等到她离开密室,寒食江神问道:“国师大人,当真不杀魏礼?”

        崔东山一脸坏笑:“你猜?”

        寒食江神有些头大,苦笑:“实在猜不出国师大人的想法,反正我只管听命行事。”

        崔东山喝了一大口茶水,然后盖上茶杯,放在桌上,缓缓给出真相:“不杀。魏礼跟你手底下的隋彬是我大骊以后愿意大用的人才。”

        寒食江神这次是真的有点措手不及。重用魏礼?这是为何?一个没有家世的黄庭国四品地方官,能入得了大骊国师的法眼?

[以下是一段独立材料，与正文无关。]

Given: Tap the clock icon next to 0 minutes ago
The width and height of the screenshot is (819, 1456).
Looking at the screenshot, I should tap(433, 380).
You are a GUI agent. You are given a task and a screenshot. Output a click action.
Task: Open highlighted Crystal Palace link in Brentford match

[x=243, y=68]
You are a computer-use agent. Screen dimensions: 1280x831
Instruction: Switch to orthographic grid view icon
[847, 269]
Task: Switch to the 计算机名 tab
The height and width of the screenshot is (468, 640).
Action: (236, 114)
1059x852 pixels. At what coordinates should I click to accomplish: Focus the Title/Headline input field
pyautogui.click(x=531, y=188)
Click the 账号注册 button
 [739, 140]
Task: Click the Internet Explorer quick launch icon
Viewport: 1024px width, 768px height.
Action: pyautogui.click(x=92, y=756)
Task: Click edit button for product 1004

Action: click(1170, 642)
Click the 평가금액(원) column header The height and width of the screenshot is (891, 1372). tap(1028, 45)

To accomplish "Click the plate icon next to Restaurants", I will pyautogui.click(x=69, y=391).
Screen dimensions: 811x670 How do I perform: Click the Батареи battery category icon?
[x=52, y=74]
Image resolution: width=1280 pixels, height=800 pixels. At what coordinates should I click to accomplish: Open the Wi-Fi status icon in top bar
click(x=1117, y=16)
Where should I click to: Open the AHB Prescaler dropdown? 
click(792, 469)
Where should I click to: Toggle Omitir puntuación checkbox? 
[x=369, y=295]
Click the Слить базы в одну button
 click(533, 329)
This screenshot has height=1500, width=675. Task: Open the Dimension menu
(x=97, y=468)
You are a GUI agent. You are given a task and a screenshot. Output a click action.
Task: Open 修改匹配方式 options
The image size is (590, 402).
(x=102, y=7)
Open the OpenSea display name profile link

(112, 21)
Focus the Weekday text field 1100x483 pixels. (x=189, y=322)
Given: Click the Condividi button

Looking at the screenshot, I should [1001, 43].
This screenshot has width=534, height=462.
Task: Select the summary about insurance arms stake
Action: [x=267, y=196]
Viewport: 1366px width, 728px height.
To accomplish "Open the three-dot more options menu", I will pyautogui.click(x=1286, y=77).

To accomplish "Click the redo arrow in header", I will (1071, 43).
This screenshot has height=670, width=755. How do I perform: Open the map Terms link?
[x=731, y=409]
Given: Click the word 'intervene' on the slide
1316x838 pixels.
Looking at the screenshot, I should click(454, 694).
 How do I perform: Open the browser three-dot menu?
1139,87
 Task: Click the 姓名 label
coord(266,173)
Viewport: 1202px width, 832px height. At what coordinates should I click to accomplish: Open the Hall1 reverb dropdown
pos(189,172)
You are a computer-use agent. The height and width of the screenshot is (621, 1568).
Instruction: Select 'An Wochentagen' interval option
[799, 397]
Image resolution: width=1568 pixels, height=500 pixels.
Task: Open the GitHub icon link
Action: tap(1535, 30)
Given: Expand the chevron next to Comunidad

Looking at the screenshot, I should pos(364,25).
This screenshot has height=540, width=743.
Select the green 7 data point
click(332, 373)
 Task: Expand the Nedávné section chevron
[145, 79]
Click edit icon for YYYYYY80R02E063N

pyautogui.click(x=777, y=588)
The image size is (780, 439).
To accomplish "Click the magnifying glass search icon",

        崔东山不理会他的疑惑,一根手指轻轻敲击桌面,说道:“接下来不是快要秋收了嘛,你们大水府熟能生巧,让这个郡冒出一些民不聊生的惨事来,在快要民怨沸腾的时候,给刘嘉卉一个机会,捎话给魏礼,就说你这位水神老爷答应帮他摆平那些状况。嗯,魏礼肯定会生出疑心,没关系,你就假装跟他要钱嘛,要他去跟礼部讨要匾额。这么一来,他哪怕依旧心存疑虑,为了辖境内的老百姓,一样会战战兢兢地点头答应。之后一直到大骊大军快要南下,你就始终这么逗弄魏礼。等到大骊兵临城下,在魏礼心存死志,要死守郡城的关键时刻,你就可以放出风声,说魏礼为了名望口碑故意勾结你们大水府,才一步步走到今天这个高位。到时候我倒要看看一座郡城小二十万百姓,有几个不大骂他魏礼猪狗不如,身边有几个亲近人还敢相信他。”

        寒食江神小心问道:“这是?”

        崔东山翻白眼道:“这还看不出来?我是要让魏礼生不如死啊。不是我说你啊,你比刘嘉卉真聪明不到哪里去。”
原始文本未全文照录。